** Start of Passage shown **
Skip to content

nonducor/T1P02_Advanced_Finding_Lanes

Repository files navigation

Writeup Advanced Lane Finding

Note: This code requires Python 3.6.

Code overview

The code is divided in 4 files: proj.py: main file calibration.py: contains a class to calculate and record the calibration information image_analysis.py: contains classes and experimentation related to the image pre-processing for lane detection util.py: contains a set of classes related to a processing pipeline description

util.py

This file contains a basic infrastructure for defining a processing pipeline, able to do some simple branching. The base class is ImageProcessor, with 3 main subclasses:

  1. SimpleImageProcessor: wraps a simple image processing operation. The processing operation is done by the method process, that receives an image as input and outputs another image. It also contains the convenience method add, the returns a processing pipeline with this image processor as the first element and the added image processor as the second one.
** End of Passage shown **
Tasks to carry out:
a: Answer these questions about the lane-finding writeup:
(i) Which version of Python does the code require?
(ii) Which file holds a class that calculates and records the calibration information?
(iii) What is the base class named in util.py?
b: Carry on the lane-finding writeup with a short passage that picks up right after its last sentence.
** Start of Provided data **
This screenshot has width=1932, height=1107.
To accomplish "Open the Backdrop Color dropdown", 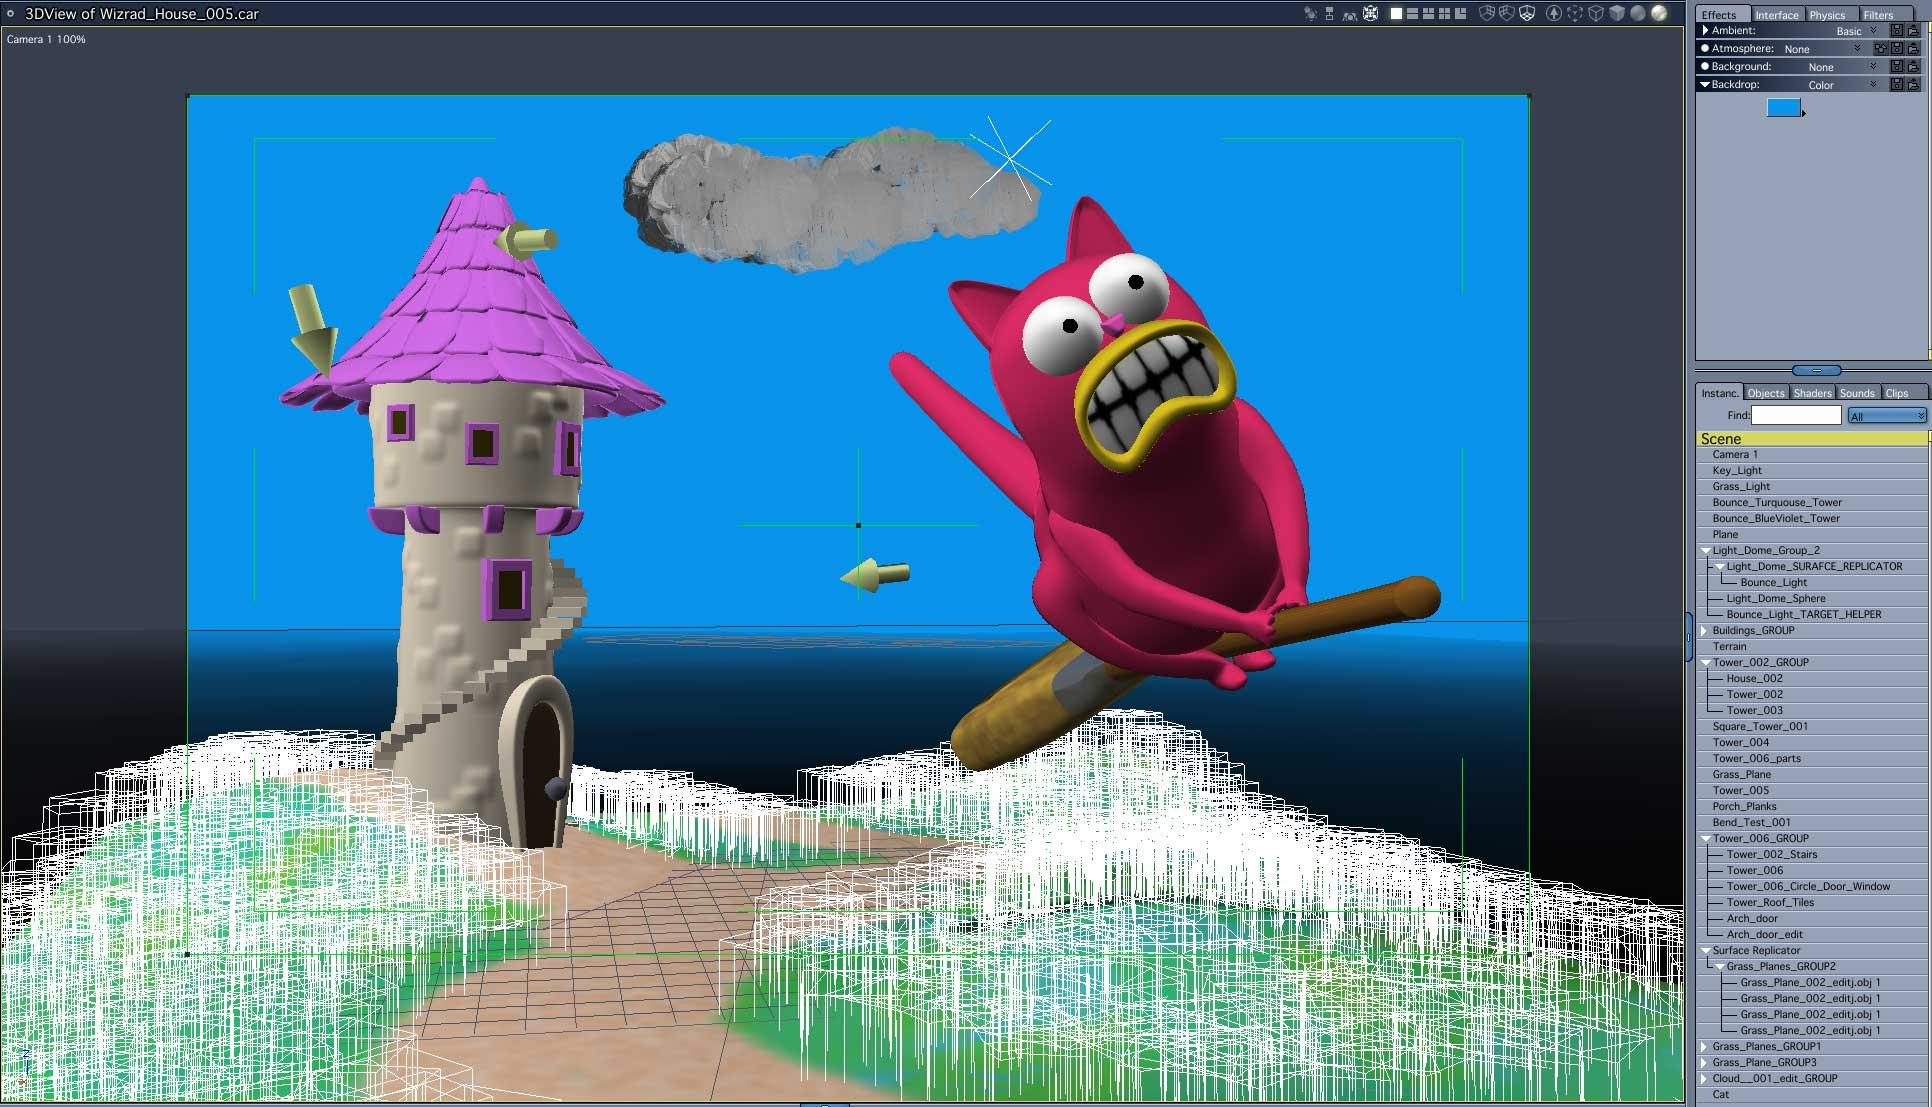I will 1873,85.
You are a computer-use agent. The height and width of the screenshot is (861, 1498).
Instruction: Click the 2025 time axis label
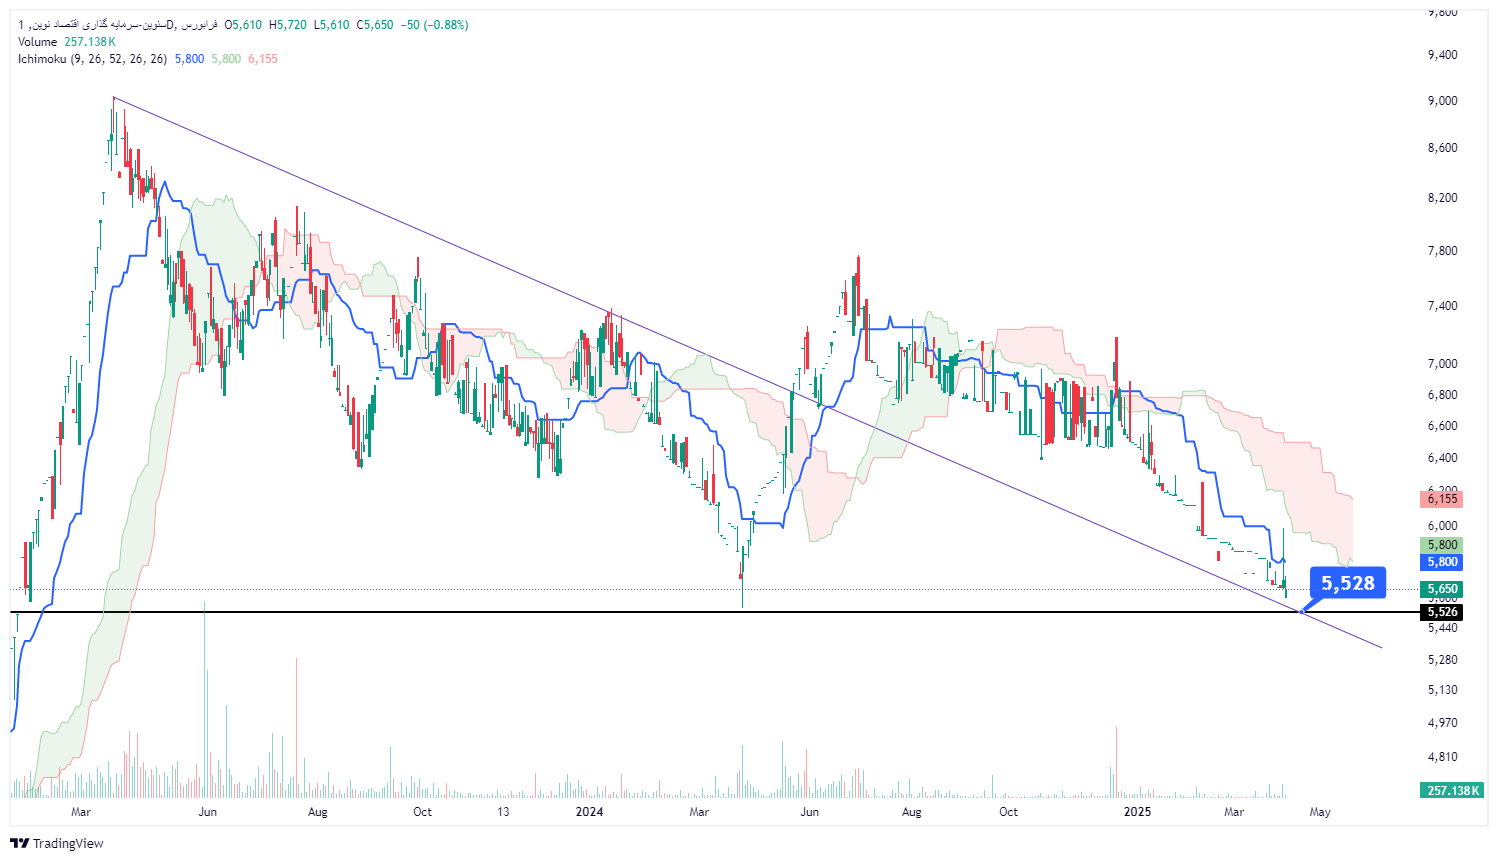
** End of Provided data **
Results by task:
a:
(i) Python 3.6
(ii) calibration.py
(iii) ImageProcessor

b:
  2. CompositeImageProcessor: allows simple processing pipelines to be defined. A basic processing pipeline is just a chaining of image transformations, with the option of very simple branching (that was all that was needed for this project). Branching is done by setting some image processors as checkpointing, meaning that their output will be remembered (attached to a name) for later usage.
  3. MergingImageProcessor: allows definition of processors that consume two images and output a single image. The first image comes from whatever processor is connected before them on the chain, while the second image is a "checkpointed" image that has to be named during the pipeline configuration.

Besides these 4 classes, some useful processors are defined:

  1. WrappedImageProcessor: allows wrapping a simple function and transforming it into an image processor. Useful to wrap calibration and perspective transformation/restoration methods from other classes.
  2. CombineImages: a MergingImageProcessor that overlays two images.
  3. To3Channels: a useful function to "lift" a single channel image to a 3 channel image (optionally rescaling its color from 0 to 1 to another range). It does not change images that already have 3 channels, so it can be added to pipelines during experimentation to increase flexibility.

image_analysis.py

This file contains several sub-classes of SimpleImageProcessors with image transformations useful for finding lanes. Not all transformations that are defined in this file were used on this project (they were used during experimentation)

calibration.py

Contains a class to calculate camera calibration, save and load the coefficients and apply the undistortion to any image (including a SimpleImageProcessor producer).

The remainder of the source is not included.